▸ Texte à lire:

'''

Dans les faits, la titrisation a péché de deux manières. D'abord parce qu'on a exagéré le refinancement des dettes à long terme par des actifs à court terme, mais surtout parce qu'on a créé des conduits qui "titrisaient la titrisation" : ces produits dérivés comportaient des palettes de risques très diversifiés et étaient financés par l'endettement. C'est là la principale dérive du système : rajouter un endettement qui a pour seul objectif d'améliorer le rendement. La logique même du rôle du banquier prêteur est transgressée. Risques sur risques n'a jamais conduit à un financement sain d'une économie mondiale en pleine ébullition.
Mais les difficultés ne s'arrêtent pas là. L'une des sources des difficultés présentes et à venir est le fait que les banques de financement et d'investissement ne se sont absolument pas préparées à l'existence sérieuse d'un marché secondaire où s'échangent des titres fondés sur des créances. Il n'y a en fait aujourd'hui aucun des instruments qui permettraient le bon fonctionnement de ce marché. On est placé dans une situation absurde, et extrêmement dangereuse, où l'investisseur est censé conserver ses titres jusqu'à l'extinction de la créance, alors qu'un marché, pour bien fonctionner, doit être animé et liquide.

'''

▸ Enregistrements extraits:
'''

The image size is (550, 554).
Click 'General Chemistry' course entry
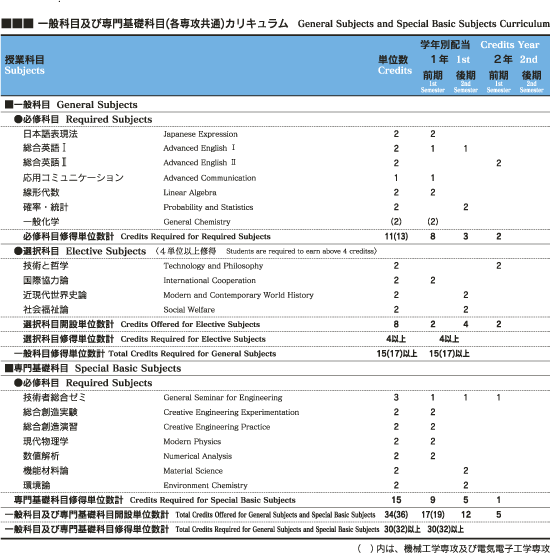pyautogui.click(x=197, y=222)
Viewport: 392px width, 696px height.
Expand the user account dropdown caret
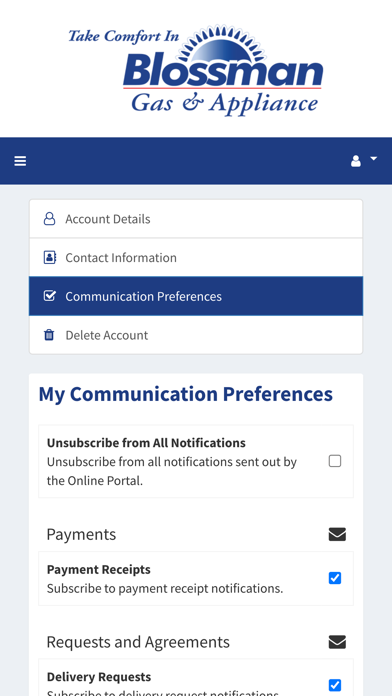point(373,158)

'''

▸ Travail demandé:
Recopiez mot pour mot le passage du texte sur la titrisation qui commence par les mots « Dans les faits, la » et se termine par « en pleine ébullition. ».

▸ Réponse attendue:
Dans les faits, la titrisation a péché de deux manières. D'abord parce qu'on a exagéré le refinancement des dettes à long terme par des actifs à court terme, mais surtout parce qu'on a créé des conduits qui "titrisaient la titrisation" : ces produits dérivés comportaient des palettes de risques très diversifiés et étaient financés par l'endettement. C'est là la principale dérive du système : rajouter un endettement qui a pour seul objectif d'améliorer le rendement. La logique même du rôle du banquier prêteur est transgressée. Risques sur risques n'a jamais conduit à un financement sain d'une économie mondiale en pleine ébullition.